In the present case, however, the jury accepted that Appellant suffered from extreme mental or emotional disturbance— a finding which apparently derived from the lay testimony concerning the negative effects of Appellant’s upbringing and life circumstances — yet it still returned a sentence of death. While I believe Dr. Dougherty’s opinions regarding the effects of childhood deprivation and abuse (or those of the Commonwealth’s expert for that matter) would have enhanced the defense mitigation case, it does not seem to me it would have added sufficient weight to persuade jurors who would render a *291sentence of death, although convinced that Appellant suffered from extreme impairments, to nevertheless impose a life sentence. Thus, ultimately I agree with the majority’s finding of insufficient prejudice.

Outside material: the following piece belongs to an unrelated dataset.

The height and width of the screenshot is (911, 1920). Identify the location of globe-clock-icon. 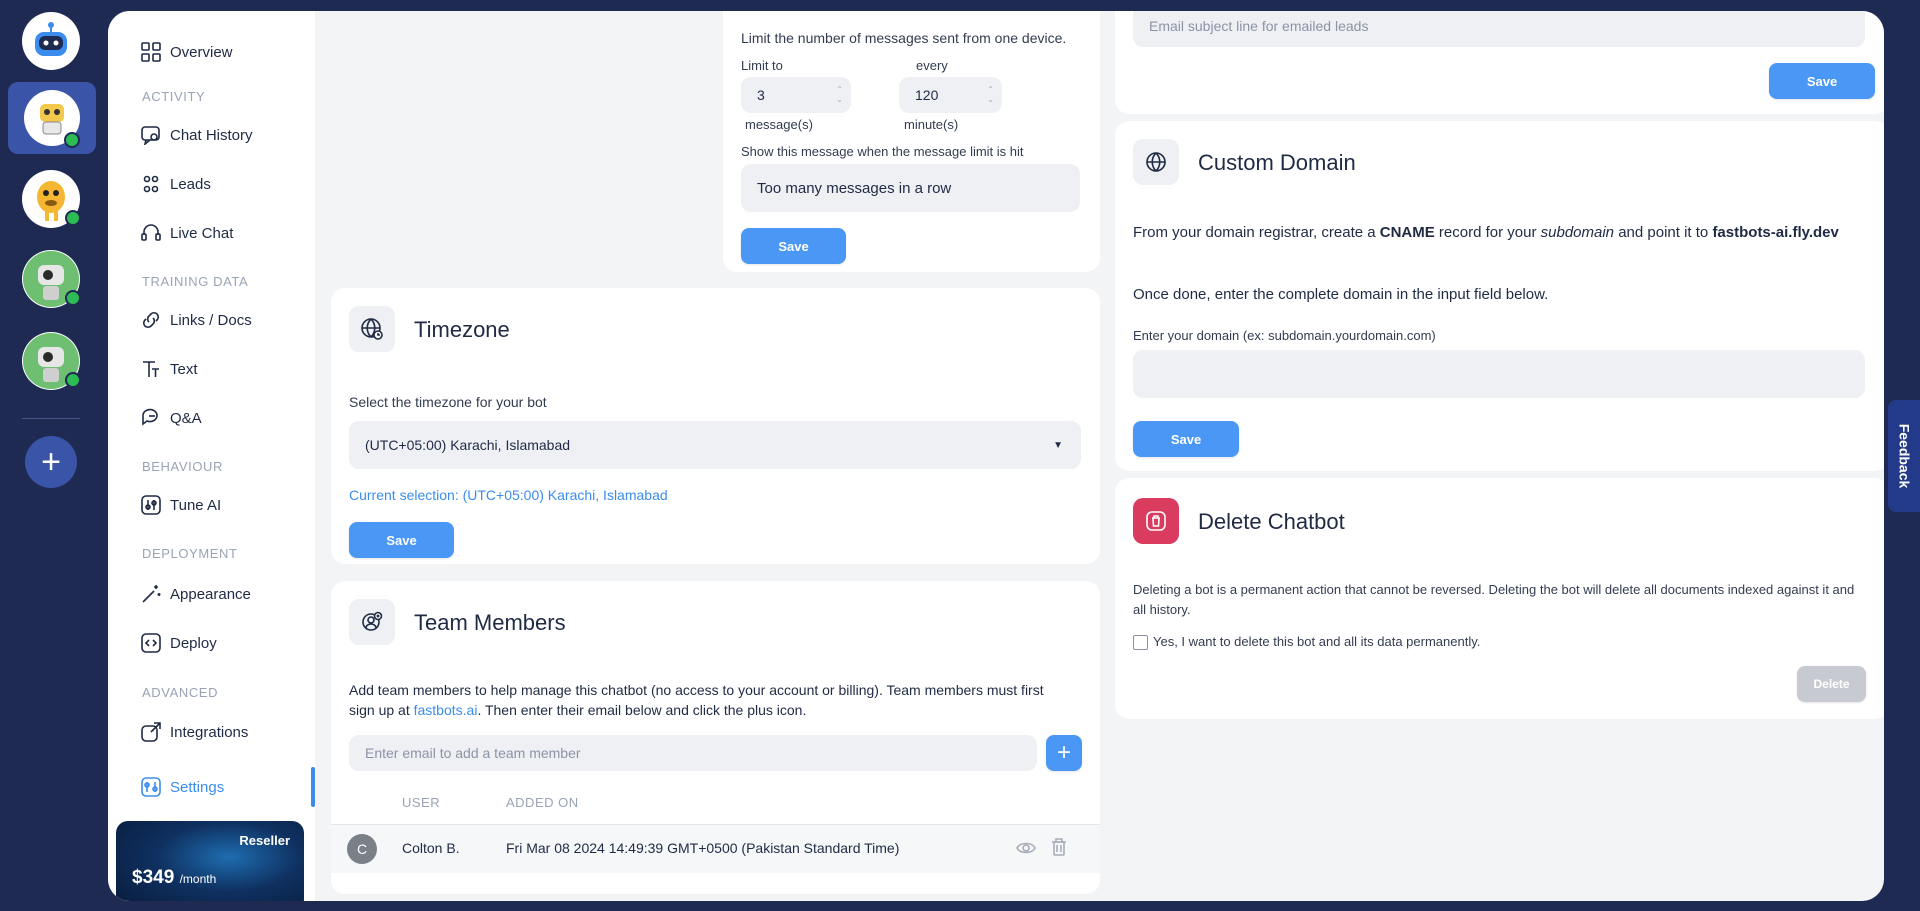
(372, 329).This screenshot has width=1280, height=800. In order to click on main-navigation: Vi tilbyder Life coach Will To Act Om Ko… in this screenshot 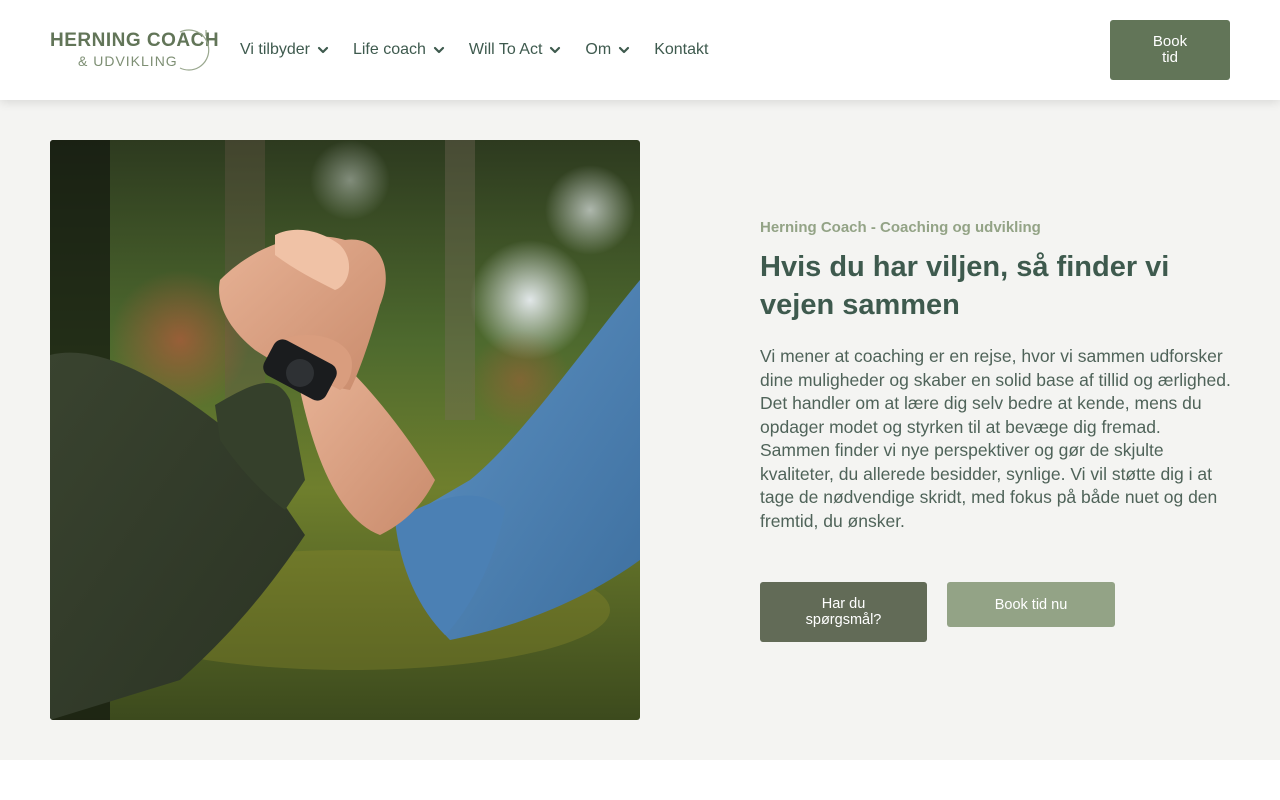, I will do `click(474, 50)`.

Finally, regarding penalty-phase claim 3, I maintain my difference with the position that this Court’s decision in Commonwealth v. Lassiter, 554 Pa. 586, 722 A.2d 657 (1998) (plurality), represented a change in the law. See Commonwealth v. Spotz, 587 Pa. 1, 108-11, 896 A.2d 1191, 1255-57 (2006) (Saylor, J., concurring and dissenting). Although I recognize that the Spotz majority and other opinions have held differently, see Spotz, 587 Pa. at 79-82, 896 A.2d at 1238-39, the Court has never effectively reconciled the fact that Lassiter is couched as a plain-meaning interpretation of an existing statute, or Lassiter’s finding of deficient stewardship based on a failure to appreciate the plain meaning. See Lassiter, 554 Pa. at 596, 722 A.2d at 662 (“Clearly, trial counsel could have no reasonable basis for failing to explain to the appellant that a strong argument could be made that the death penalty could not be applied to her under Pennsylvania law,” as the (d)(6) aggravator does not apply to an accomplice who does not commit the killing.). Under such circumstances, I cannot see how it can reasonably be maintained that Lassiter represents an affirmative change in the law, insulating present counsel from an ineffectiveness challenge. Thus, I believe the circumstance meets an exception to the doctrine of stare decisis, which, as a general rule, requires respect for precedent. See Mayhugh v. Coon, 460 Pa. 128, 135, 331 A.2d 452, 456 (1975).

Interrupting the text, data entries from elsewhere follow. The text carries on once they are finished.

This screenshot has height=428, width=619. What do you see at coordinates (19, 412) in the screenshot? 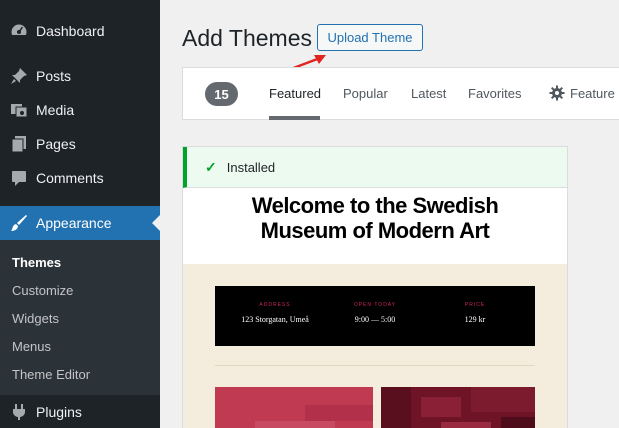
I see `plugin-icon` at bounding box center [19, 412].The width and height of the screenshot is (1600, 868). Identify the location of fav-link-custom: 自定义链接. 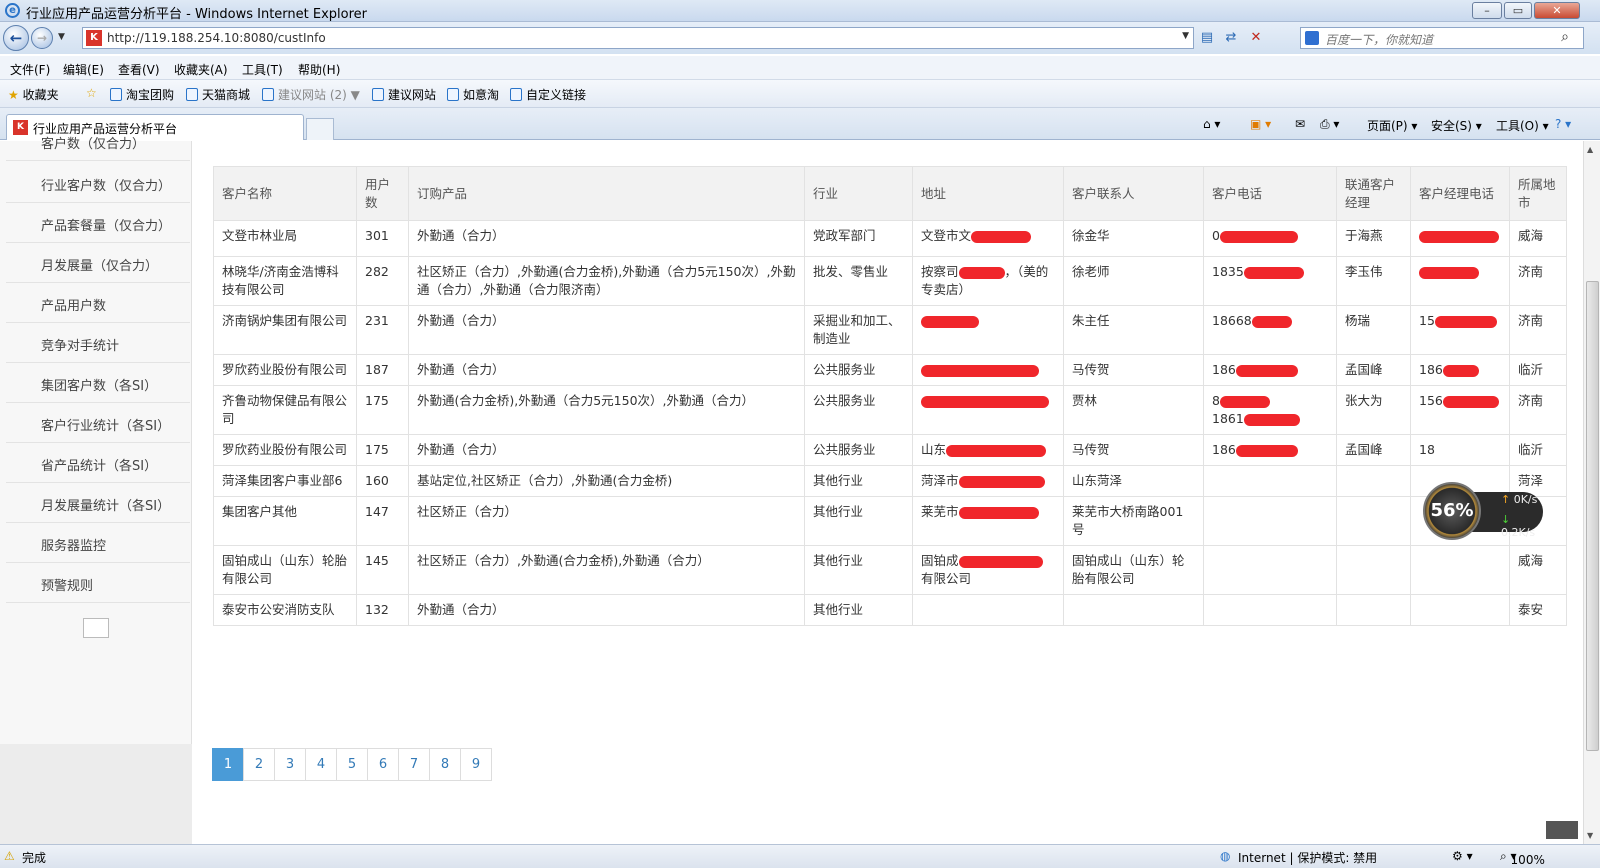
(548, 94). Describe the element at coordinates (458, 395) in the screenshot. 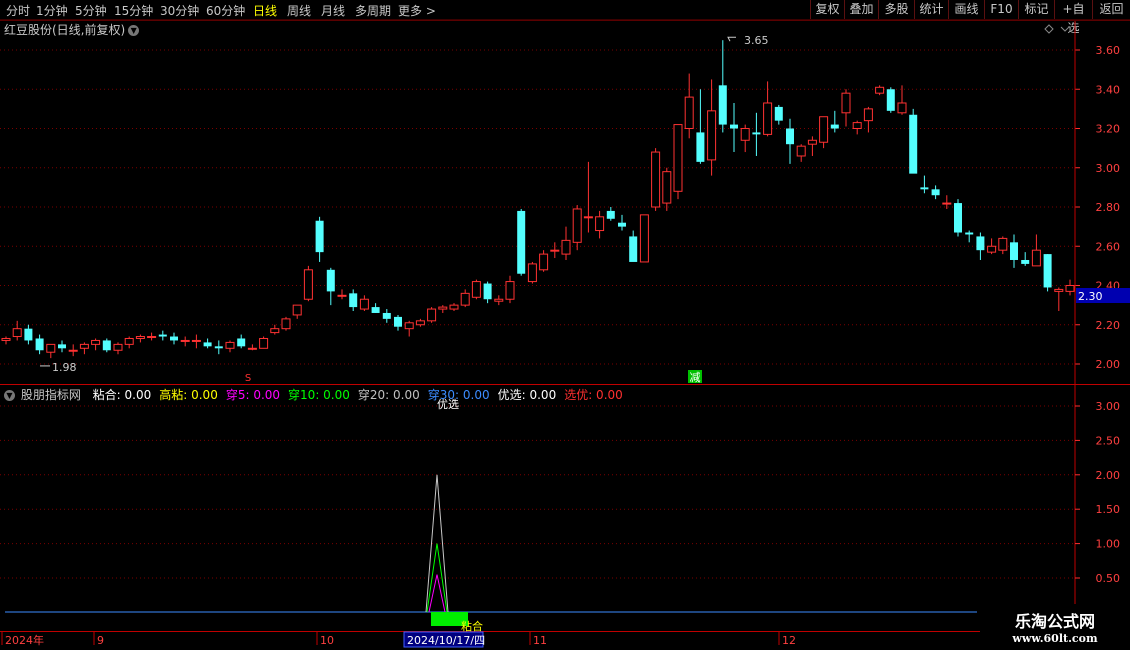

I see `indicator-field-5: 穿30: 0.00` at that location.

. For example, the prosecutor repeatedly argued:
But, like I said, Ladies and Gentlemen, the mind of a killer, it doesn’t care about the law. He doesn’t care about killing. He showed you through his words and actions that killing is no big deal to him, and he wants you to feel the same way.
*288N.T., April 10, 1995, at 116.
. Indeed, the prosecutor specifically and repeatedly referenced all three killings in furtherance of his “mind of a killer” theme. See, e.g., N.T., April 10, 1995, at 114-15 (reflecting the following comments of the prosecutor concerning Appellant, "He doesn’t care about killing. He doesn’t care about the law.... What's the difference between two murders and three?”).